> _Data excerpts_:
=-=-=

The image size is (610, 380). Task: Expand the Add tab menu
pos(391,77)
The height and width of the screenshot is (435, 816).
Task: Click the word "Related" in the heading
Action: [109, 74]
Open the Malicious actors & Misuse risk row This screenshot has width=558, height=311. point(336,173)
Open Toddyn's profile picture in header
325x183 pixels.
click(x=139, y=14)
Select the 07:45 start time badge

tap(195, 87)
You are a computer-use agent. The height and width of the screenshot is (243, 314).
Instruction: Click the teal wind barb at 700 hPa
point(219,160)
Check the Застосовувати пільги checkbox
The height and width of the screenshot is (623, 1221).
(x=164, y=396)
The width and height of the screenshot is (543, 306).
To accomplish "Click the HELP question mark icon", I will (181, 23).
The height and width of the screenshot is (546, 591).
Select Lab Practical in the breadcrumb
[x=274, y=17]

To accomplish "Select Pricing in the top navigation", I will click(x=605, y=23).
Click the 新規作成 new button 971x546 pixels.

=-=-=

Beginning at the line with "Open Toddyn's profile picture in header" and stopping after the line with "The width and", please write out every line of the data above exactly and nothing else.

Open Toddyn's profile picture in header
325x183 pixels.
click(x=139, y=14)
Select the 07:45 start time badge

tap(195, 87)
You are a computer-use agent. The height and width of the screenshot is (243, 314).
Instruction: Click the teal wind barb at 700 hPa
point(219,160)
Check the Застосовувати пільги checkbox
The height and width of the screenshot is (623, 1221).
(x=164, y=396)
The width and height of the screenshot is (543, 306).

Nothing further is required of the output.